De plus, selon lui, il faut penser à la production de déchets globale, dans toutes les sphères d'activité et tous les lieux.

« L'attention des politiciens et des médias se porte surtout sur les déchets domestiques. Mais nous générons beaucoup plus de déchets au travail, à l'école, dans les magasins, au restaurant, etc., qu'à la maison. Puisque nous n'avons pas à nous occuper individuellement de ces déchets, nous avons tendance à ne pas y penser », dit-il.

Un jeune garçon transporte un sac de matières recyclables dans un dépotoir près de Guwahati, en Inde.Agrandir l’image (Nouvelle fenêtre)

Un jeune garçon transporte un sac de matières recyclables dans un dépotoir près de Guwahati, en Inde.

Photo : La Presse canadienne / AP/Anupam Nath

Des ramasseurs qui vivent de l'industrie des déchets

Dans de nombreux pays, le recyclage des matières repose sur le travail de millions d'individus, les ramasseurs populaires – besognant de manière formelle ou informelle. Ils travaillent dans les dépotoirs ou dans les rues, dans des conditions souvent dangereuses.

« Lors de la grande crise économique de 2002 en Argentine, en quelques mois, il y a eu des dizaines de milliers de ramasseurs de plus – les cartoneros – qui se sont lancés dans cette activité, pour la plupart des femmes. Elles doivent souvent travailler la nuit et laisser leurs enfants à un proche », dit le chercheur.

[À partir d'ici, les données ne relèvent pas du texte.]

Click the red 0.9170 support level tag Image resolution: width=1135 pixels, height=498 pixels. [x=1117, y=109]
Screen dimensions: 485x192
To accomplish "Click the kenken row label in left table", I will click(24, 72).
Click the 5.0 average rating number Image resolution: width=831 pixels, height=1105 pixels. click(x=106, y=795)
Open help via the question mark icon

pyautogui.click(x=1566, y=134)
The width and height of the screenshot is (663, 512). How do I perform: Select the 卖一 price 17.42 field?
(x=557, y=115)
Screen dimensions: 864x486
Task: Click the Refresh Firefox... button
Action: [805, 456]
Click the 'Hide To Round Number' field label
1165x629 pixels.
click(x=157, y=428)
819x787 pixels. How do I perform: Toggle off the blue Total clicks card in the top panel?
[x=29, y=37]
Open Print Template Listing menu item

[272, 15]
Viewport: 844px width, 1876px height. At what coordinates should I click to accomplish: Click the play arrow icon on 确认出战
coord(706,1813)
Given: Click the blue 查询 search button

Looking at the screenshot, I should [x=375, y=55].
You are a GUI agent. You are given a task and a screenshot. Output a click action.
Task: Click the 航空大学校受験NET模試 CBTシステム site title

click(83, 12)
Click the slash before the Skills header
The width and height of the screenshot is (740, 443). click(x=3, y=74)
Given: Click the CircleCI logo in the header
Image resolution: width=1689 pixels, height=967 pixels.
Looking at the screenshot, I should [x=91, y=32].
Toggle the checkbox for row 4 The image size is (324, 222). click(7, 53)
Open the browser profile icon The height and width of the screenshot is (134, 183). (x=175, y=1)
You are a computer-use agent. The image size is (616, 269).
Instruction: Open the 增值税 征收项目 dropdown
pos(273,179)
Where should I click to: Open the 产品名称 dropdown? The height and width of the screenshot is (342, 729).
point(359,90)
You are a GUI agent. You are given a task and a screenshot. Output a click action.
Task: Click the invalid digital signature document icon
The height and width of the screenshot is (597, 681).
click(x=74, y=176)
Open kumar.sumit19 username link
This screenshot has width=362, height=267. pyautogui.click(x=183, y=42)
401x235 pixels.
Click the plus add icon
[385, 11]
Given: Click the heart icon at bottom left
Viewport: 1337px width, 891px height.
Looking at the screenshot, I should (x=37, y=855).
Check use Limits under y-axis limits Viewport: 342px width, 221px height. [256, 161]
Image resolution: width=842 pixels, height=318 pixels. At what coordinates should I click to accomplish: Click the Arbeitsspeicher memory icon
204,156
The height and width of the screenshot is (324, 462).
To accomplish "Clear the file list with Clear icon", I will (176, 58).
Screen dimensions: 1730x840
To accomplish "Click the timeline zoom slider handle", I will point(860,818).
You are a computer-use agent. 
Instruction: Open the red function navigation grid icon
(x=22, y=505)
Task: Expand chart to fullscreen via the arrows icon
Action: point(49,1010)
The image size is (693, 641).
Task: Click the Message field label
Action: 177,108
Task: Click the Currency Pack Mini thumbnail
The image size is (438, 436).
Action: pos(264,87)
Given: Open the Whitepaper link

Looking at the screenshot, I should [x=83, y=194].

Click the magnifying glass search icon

Les secteurs formel et informel travaillent côte à côte, mais entrent parfois en conflit, ce qui peut être un frein au recyclage.

À Buenos Aires, les recycleurs informels passent en premier le long des rues et sortent le carton et les contenants des sacs pour les revendre, relate Daniel Hoornweg. « Les matières qu'ils laissent derrière eux, éparpillées, ne valent presque plus rien. » Ceux qui font la collecte « officielle » en camion s'en désintéressent, puisque leur ramassage représente un coût plus élevé que ce qu'elles rapportent. Cet effet dissuasif constitue un frein au recyclage.

Récemment, la ville a fait certains efforts pour intégrer les cartoneros – dont beaucoup se sont regroupés en syndicats – à la gestion des déchets, en les rémunérant et leur offrant de meilleures conditions de travail.